Remarkably, Asian emerging and developing countries account for the entirety of the rise in the share of emerging and developing countries: thus, the share of Asian emerging and developing countries is forecast to rise from 12 per cent to 39 per cent of the world total over this period.

By 2022, the share of Asian emerging and developing countries in world output is forecast to be the same as that of the high-income countries. The rise of China is the principal reason for this dramatic shift in relative economic power, though India’s rise is also significant.

China’s share in world output is forecast to jump from 4 per cent in 1990 to 21 per cent in 2022. India’s share is forecast to climb from 4 per cent to 10 per cent.

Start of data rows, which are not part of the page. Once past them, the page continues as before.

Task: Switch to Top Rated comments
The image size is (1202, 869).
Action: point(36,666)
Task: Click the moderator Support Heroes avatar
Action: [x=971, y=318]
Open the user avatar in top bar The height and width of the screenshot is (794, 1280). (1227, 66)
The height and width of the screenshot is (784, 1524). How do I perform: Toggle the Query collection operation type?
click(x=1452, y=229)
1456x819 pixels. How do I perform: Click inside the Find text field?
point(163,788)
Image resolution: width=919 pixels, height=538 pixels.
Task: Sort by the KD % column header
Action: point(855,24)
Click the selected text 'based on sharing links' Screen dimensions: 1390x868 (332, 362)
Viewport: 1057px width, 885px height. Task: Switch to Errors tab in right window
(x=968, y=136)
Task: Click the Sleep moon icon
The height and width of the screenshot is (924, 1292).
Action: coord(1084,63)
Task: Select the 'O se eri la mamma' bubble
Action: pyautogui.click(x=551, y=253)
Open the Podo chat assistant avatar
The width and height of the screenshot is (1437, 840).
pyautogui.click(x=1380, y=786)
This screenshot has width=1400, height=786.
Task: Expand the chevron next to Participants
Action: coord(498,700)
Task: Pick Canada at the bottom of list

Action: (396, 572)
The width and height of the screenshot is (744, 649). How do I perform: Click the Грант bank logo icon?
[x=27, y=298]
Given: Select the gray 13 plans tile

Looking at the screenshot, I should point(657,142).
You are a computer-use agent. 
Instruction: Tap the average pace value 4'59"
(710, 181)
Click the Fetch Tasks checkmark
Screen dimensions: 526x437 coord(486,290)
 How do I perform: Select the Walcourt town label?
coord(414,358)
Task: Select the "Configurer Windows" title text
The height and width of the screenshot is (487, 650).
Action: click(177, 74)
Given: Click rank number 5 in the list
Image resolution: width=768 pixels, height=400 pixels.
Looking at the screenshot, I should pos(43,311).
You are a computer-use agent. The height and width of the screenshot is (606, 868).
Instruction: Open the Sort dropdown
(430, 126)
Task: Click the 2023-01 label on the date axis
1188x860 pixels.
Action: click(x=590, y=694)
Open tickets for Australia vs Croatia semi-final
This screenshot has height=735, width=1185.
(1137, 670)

Savings China’s gross savings (at market exchange rates) are nearly as large as those of the US and EU combined. China saves almost half of its national income. This extraordinarily high share is likely to fall but that decline is set to be gradual, since Chinese households are likely to remain frugal and the share of profits in national income is likely to remain high.

Population Between 1950 and 2015, the share of the current high-income countries in the world’s population tumbled from 27 per cent to 15 per cent. Even China’s share fell, from 22 per cent in 1950 to 19 per cent in 2015. India is forecast to be the world’s most populous country by 2025. Sub-Saharan Africa’s share is forecast by the UN to reach 22% of the total by 2050.

 

Technology The collapse in the price of semiconductors is the driving force behind the revolution in communications and data processing. The relative price of information processing, measured in this way, has declined by almost 96 per cent since 1970. The slope of the line on the logarithmic scale shows the rate of relative price decline — this slowed drastically after 2010.

Productivity The economist Robert Gordon has revealed that US productivity performance between 1920 and 1970 (as indicated by the growth of “total factor productivity” — a measure of the growth of output per unit of inputs) has not been matched since. He also shows that the upward burst between 1994 and 2014 subsequently petered out in a period of extremely low growth of productivity.

Globalisation The rapid growth of both trade and financial assets and liabilities, relative to global output, halted after the financial crisis. Protectionism may be part of the reason for this, but it does not seem to be the dominant factor. The exhaustion of many trading opportunities, slowing pace of liberalisation and weak investment appear to explain this slowdown.

 

Income About two-thirds of the population of 25 high-income countries suffered flat or falling real incomes from wages and capital between 2005 and 2014, according to an analysis released in July 2016 by the McKinsey Global Institute. Such stagnation was particularly widely shared in Italy and the US.